# [Job]
Copy out each of the items below word for word, changing nothing.

# [Input records]
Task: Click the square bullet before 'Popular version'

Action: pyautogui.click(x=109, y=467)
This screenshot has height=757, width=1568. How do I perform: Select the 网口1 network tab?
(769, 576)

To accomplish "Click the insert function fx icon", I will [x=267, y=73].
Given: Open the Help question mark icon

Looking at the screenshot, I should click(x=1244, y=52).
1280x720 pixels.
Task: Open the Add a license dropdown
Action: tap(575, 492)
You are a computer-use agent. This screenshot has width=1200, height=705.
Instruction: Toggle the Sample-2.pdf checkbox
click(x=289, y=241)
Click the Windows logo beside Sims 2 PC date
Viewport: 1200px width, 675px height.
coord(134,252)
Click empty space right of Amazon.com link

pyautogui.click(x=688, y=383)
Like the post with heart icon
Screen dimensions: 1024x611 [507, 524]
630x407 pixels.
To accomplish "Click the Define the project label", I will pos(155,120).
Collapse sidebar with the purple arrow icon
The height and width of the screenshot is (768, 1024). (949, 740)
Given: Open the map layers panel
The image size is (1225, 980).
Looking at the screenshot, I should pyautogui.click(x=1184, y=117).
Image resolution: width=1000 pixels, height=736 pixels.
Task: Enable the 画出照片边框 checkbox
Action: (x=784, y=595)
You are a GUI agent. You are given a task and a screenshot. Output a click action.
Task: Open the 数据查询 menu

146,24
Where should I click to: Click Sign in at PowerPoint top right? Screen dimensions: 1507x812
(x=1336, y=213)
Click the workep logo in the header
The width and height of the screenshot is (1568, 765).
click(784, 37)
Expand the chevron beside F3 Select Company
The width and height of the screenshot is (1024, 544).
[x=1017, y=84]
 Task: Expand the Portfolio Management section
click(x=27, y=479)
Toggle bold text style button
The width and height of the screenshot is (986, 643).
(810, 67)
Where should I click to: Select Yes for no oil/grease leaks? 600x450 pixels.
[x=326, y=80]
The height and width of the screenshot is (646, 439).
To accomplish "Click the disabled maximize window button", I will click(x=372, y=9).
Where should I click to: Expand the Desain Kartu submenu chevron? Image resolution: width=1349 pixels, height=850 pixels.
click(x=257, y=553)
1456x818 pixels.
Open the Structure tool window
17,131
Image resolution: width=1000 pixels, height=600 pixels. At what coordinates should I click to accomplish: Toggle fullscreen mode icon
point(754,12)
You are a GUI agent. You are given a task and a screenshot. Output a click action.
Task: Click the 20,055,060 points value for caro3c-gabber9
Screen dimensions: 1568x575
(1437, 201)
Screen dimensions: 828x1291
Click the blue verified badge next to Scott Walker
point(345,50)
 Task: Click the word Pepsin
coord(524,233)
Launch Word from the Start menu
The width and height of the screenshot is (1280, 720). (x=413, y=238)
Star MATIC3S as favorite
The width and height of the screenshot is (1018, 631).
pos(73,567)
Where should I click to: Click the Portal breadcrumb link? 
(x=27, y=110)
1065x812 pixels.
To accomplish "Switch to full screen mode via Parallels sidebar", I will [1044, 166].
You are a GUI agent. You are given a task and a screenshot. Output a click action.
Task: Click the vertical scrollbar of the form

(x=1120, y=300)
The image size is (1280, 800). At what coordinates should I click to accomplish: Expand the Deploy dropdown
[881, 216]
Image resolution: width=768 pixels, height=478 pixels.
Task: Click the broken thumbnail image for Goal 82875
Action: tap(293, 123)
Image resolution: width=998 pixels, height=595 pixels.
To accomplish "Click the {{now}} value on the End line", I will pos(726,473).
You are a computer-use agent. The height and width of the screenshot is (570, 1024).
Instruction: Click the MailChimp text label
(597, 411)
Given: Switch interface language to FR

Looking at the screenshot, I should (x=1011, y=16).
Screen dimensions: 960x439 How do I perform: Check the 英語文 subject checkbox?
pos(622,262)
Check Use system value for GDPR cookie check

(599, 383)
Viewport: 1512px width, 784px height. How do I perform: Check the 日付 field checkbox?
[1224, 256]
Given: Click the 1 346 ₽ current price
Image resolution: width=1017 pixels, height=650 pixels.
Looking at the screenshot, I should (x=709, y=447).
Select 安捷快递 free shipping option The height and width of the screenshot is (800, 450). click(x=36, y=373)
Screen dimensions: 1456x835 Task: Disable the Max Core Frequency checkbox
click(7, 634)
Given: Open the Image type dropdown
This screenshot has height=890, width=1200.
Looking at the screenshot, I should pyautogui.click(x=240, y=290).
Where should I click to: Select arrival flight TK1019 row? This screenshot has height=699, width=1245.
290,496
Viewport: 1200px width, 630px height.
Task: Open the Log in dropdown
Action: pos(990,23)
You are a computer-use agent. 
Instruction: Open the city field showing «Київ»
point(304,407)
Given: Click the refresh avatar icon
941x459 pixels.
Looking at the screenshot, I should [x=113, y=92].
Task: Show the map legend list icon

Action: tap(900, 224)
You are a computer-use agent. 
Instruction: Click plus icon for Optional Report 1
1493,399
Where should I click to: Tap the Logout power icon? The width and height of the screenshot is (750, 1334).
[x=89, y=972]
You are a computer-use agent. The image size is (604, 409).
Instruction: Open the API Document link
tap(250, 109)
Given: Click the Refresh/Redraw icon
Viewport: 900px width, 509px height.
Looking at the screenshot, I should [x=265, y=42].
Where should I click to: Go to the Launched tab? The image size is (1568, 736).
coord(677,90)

# [Completed exercise]
Task: Click the square bullet before 'Popular version'

Action: pyautogui.click(x=109, y=467)
This screenshot has height=757, width=1568. How do I perform: Select the 网口1 network tab?
(769, 576)

To accomplish "Click the insert function fx icon", I will [x=267, y=73].
Given: Open the Help question mark icon

Looking at the screenshot, I should click(x=1244, y=52).
1280x720 pixels.
Task: Open the Add a license dropdown
Action: tap(575, 492)
You are a computer-use agent. This screenshot has width=1200, height=705.
Instruction: Toggle the Sample-2.pdf checkbox
click(x=289, y=241)
Click the Windows logo beside Sims 2 PC date
Viewport: 1200px width, 675px height.
coord(134,252)
Click empty space right of Amazon.com link

pyautogui.click(x=688, y=383)
Like the post with heart icon
Screen dimensions: 1024x611 [507, 524]
630x407 pixels.
To accomplish "Click the Define the project label", I will pos(155,120).
Collapse sidebar with the purple arrow icon
The height and width of the screenshot is (768, 1024). (949, 740)
Given: Open the map layers panel
The image size is (1225, 980).
Looking at the screenshot, I should pyautogui.click(x=1184, y=117).
Image resolution: width=1000 pixels, height=736 pixels.
Task: Enable the 画出照片边框 checkbox
Action: (x=784, y=595)
You are a GUI agent. You are given a task and a screenshot. Output a click action.
Task: Open the 数据查询 menu

146,24
Where should I click to: Click Sign in at PowerPoint top right? Screen dimensions: 1507x812
(x=1336, y=213)
Click the workep logo in the header
The width and height of the screenshot is (1568, 765).
click(784, 37)
Expand the chevron beside F3 Select Company
The width and height of the screenshot is (1024, 544).
[x=1017, y=84]
 Task: Expand the Portfolio Management section
click(x=27, y=479)
Toggle bold text style button
The width and height of the screenshot is (986, 643).
(810, 67)
Where should I click to: Select Yes for no oil/grease leaks? 600x450 pixels.
[x=326, y=80]
The height and width of the screenshot is (646, 439).
To accomplish "Click the disabled maximize window button", I will click(x=372, y=9).
Where should I click to: Expand the Desain Kartu submenu chevron? Image resolution: width=1349 pixels, height=850 pixels.
click(x=257, y=553)
1456x818 pixels.
Open the Structure tool window
17,131
Image resolution: width=1000 pixels, height=600 pixels. At what coordinates should I click to accomplish: Toggle fullscreen mode icon
point(754,12)
You are a GUI agent. You are given a task and a screenshot. Output a click action.
Task: Click the 20,055,060 points value for caro3c-gabber9
Screen dimensions: 1568x575
(1437, 201)
Screen dimensions: 828x1291
Click the blue verified badge next to Scott Walker
point(345,50)
 Task: Click the word Pepsin
coord(524,233)
Launch Word from the Start menu
The width and height of the screenshot is (1280, 720). (x=413, y=238)
Star MATIC3S as favorite
The width and height of the screenshot is (1018, 631).
pos(73,567)
Where should I click to: Click the Portal breadcrumb link? 
(x=27, y=110)
1065x812 pixels.
To accomplish "Switch to full screen mode via Parallels sidebar", I will [1044, 166].
You are a GUI agent. You are given a task and a screenshot. Output a click action.
Task: Click the vertical scrollbar of the form

(x=1120, y=300)
The image size is (1280, 800). At what coordinates should I click to accomplish: Expand the Deploy dropdown
[881, 216]
Image resolution: width=768 pixels, height=478 pixels.
Task: Click the broken thumbnail image for Goal 82875
Action: tap(293, 123)
Image resolution: width=998 pixels, height=595 pixels.
To accomplish "Click the {{now}} value on the End line", I will pos(726,473).
You are a computer-use agent. The height and width of the screenshot is (570, 1024).
Instruction: Click the MailChimp text label
(597, 411)
Given: Switch interface language to FR

Looking at the screenshot, I should (x=1011, y=16).
Screen dimensions: 960x439 How do I perform: Check the 英語文 subject checkbox?
pos(622,262)
Check Use system value for GDPR cookie check

(599, 383)
Viewport: 1512px width, 784px height. How do I perform: Check the 日付 field checkbox?
[1224, 256]
Given: Click the 1 346 ₽ current price
Image resolution: width=1017 pixels, height=650 pixels.
Looking at the screenshot, I should (x=709, y=447).
Select 安捷快递 free shipping option The height and width of the screenshot is (800, 450). click(x=36, y=373)
Screen dimensions: 1456x835 Task: Disable the Max Core Frequency checkbox
click(7, 634)
Given: Open the Image type dropdown
This screenshot has height=890, width=1200.
Looking at the screenshot, I should pyautogui.click(x=240, y=290).
Where should I click to: Select arrival flight TK1019 row? This screenshot has height=699, width=1245.
290,496
Viewport: 1200px width, 630px height.
Task: Open the Log in dropdown
Action: pos(990,23)
You are a computer-use agent. 
Instruction: Open the city field showing «Київ»
point(304,407)
Given: Click the refresh avatar icon
941x459 pixels.
Looking at the screenshot, I should [x=113, y=92].
Task: Show the map legend list icon

Action: tap(900, 224)
You are a computer-use agent. 
Instruction: Click plus icon for Optional Report 1
1493,399
Where should I click to: Tap the Logout power icon? The width and height of the screenshot is (750, 1334).
[x=89, y=972]
You are a computer-use agent. The image size is (604, 409).
Instruction: Open the API Document link
tap(250, 109)
Given: Click the Refresh/Redraw icon
Viewport: 900px width, 509px height.
Looking at the screenshot, I should [x=265, y=42].
Where should I click to: Go to the Launched tab? The image size is (1568, 736).
coord(677,90)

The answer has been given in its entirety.